Conversion therapy, which is meant to turn gay people straight, may soon be banned for young people in Florida.
A bill by Sen. Jeff Clemens (D-Lake Worth) would ban conversion therapy for everyone 18 years old and younger, but it would only apply to conversion therapy offered by licensed professionals like psychologists and counselors.
Religious groups and other non-professional organizations would still be able to offer the therapy for young people.
The American Psychological Association says these therapies have not been proven to be effective or safe.
Clinton Anderson is the director of the association’s Lesbian, Gay, Bisexual and Transgender Concerns Office. He says the organization opposes these therapies altogether, especially for children and teenagers.

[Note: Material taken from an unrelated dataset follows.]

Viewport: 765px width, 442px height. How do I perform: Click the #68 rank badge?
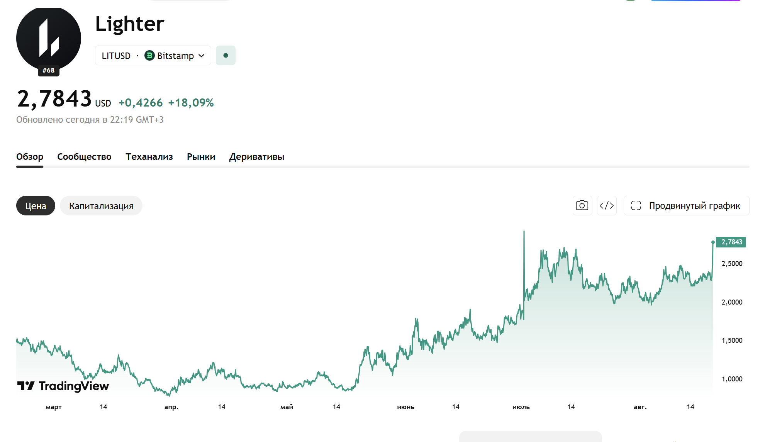49,70
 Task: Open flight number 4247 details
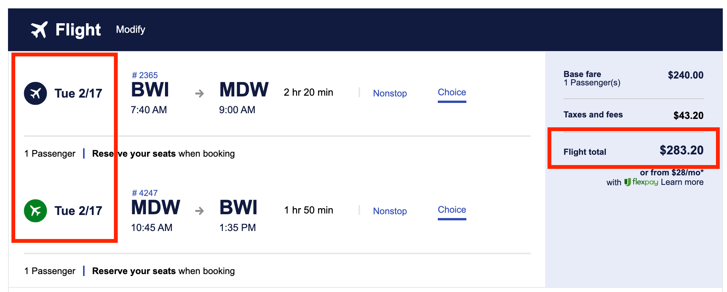point(145,193)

“We do think there is a heightened concern when you’re talking about young people because they are more vulnerable and not in control of their own lives,” he said.
While there is no standardized procedure for conversion therapies, Anderson said the basic idea behind them could be harmful to teenagers' development.
“To have an experience of being strongly encouraged to think that a part of themselves is bad or wrong and should change; we don’t think that’s healthy for young people," he said.
Participants in the therapies have reported feeling depressed or even suicidal, usually after they felt the therapies did not work. Others say they got rid of their unwanted sexual desires.
Anderson said adults should be able to make their own choices about whether to undergo the process. The laws in other states support that. California and New Jersey are the only two states that have restrictions on conversion therapy. Both states have banned it for minors, allowing adults to seek out the therapy if they choose.
The states have met multiple legal challenges to their restrictions but so far, courts in both states have upheld the laws.